# [DATA RECORDS]
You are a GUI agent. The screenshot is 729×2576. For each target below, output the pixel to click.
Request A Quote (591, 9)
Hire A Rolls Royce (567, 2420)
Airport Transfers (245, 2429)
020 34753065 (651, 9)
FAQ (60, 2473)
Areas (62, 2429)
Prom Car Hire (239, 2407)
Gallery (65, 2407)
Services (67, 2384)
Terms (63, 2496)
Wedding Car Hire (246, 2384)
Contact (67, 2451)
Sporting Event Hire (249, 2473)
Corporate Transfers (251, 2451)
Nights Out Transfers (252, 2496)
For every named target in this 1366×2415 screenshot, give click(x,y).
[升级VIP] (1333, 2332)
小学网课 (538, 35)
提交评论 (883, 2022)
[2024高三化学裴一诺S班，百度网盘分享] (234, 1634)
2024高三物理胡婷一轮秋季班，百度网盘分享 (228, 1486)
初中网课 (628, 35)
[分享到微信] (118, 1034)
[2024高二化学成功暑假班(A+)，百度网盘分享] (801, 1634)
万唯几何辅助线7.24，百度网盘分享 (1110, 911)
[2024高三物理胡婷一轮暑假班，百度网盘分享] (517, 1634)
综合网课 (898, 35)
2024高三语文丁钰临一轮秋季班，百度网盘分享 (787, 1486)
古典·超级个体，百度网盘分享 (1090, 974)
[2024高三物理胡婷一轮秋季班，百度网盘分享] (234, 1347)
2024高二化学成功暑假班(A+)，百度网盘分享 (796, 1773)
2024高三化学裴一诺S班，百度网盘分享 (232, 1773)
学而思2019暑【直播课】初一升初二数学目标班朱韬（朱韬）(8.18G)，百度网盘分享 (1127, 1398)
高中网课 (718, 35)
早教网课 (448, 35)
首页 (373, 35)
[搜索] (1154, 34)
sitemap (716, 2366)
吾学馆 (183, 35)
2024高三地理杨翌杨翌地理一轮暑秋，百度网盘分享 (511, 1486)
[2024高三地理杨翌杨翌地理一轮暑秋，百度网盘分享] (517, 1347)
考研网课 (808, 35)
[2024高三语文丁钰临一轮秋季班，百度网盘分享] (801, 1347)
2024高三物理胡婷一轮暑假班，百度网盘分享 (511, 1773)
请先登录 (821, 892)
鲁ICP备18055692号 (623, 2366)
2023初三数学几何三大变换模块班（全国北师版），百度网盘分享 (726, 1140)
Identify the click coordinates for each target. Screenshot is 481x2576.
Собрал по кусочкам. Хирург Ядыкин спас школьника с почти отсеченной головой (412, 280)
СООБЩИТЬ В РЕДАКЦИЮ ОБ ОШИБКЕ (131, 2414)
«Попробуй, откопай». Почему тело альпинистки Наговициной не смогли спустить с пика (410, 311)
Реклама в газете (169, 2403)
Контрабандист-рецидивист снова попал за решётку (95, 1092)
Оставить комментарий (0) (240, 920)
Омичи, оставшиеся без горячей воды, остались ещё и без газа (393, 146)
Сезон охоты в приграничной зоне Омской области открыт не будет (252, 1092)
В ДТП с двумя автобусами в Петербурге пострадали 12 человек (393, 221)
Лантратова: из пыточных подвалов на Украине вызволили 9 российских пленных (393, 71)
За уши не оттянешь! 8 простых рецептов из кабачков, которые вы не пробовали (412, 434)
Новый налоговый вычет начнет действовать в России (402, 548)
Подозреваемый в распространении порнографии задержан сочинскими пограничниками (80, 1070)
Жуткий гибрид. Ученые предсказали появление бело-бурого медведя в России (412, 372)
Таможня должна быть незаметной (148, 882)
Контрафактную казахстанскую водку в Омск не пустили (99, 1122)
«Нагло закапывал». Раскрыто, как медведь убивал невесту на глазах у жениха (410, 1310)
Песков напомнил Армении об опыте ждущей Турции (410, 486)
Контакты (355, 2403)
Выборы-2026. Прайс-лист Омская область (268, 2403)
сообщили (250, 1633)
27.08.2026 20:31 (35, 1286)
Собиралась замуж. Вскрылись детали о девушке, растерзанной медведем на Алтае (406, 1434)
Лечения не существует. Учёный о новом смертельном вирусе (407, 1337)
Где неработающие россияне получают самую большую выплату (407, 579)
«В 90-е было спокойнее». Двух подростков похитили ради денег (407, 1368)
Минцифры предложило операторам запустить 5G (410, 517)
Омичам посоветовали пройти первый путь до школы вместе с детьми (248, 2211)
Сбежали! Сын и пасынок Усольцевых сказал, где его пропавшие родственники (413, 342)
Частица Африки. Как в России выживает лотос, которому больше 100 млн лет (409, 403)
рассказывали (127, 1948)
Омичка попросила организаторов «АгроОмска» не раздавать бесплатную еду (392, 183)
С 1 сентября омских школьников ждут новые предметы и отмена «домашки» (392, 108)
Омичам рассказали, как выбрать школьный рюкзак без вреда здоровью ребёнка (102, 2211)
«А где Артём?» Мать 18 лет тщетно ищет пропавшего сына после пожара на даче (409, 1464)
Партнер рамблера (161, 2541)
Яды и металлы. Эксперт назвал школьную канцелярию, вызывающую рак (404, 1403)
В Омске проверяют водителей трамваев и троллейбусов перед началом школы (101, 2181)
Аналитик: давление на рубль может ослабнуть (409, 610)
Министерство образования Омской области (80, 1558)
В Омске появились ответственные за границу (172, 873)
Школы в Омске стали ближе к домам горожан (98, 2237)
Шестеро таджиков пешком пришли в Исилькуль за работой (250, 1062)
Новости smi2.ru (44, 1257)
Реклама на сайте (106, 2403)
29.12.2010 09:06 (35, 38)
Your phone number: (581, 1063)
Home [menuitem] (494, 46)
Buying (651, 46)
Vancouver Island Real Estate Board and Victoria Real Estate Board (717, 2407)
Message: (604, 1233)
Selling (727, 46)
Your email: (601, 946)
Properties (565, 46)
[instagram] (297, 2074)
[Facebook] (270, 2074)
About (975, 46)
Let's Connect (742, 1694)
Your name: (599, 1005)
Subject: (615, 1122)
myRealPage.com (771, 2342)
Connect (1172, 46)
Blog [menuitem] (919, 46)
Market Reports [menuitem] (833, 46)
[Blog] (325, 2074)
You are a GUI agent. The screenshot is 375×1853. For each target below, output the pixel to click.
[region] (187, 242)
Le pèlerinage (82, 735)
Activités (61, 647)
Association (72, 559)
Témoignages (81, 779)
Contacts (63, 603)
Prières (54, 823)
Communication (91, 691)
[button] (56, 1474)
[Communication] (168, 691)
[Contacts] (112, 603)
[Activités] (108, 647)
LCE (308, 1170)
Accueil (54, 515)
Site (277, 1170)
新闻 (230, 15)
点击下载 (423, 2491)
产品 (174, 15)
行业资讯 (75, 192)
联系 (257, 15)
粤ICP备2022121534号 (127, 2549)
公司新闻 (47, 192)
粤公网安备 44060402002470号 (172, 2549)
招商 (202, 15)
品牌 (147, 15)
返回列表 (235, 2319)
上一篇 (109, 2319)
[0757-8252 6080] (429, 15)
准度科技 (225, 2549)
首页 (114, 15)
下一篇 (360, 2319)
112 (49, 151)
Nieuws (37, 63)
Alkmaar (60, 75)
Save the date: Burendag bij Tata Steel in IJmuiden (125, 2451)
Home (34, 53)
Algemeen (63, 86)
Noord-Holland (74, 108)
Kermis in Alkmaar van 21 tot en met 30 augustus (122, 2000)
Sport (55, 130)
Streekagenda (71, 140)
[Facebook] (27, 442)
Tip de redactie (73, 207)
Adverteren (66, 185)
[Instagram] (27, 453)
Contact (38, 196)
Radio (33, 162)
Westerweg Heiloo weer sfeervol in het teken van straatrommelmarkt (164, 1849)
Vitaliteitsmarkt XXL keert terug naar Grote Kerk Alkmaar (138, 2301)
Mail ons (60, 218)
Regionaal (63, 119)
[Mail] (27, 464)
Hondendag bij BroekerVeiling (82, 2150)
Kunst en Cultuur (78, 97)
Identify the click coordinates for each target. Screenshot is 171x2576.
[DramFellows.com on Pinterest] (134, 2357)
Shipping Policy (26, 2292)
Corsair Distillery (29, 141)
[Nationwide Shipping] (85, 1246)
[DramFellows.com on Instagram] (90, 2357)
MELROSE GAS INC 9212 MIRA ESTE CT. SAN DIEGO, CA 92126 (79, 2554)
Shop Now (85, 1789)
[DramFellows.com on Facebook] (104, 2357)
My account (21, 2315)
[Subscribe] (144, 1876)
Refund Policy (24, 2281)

# [WORK REQUEST]
Look through the entries above, find each line containing "coordinates", and copy it.

# [TASK OUTPUT]
Identify the click coordinates for each target. Screenshot is 481x2576.
Identify the click coordinates for each target. Screenshot is 171x2576.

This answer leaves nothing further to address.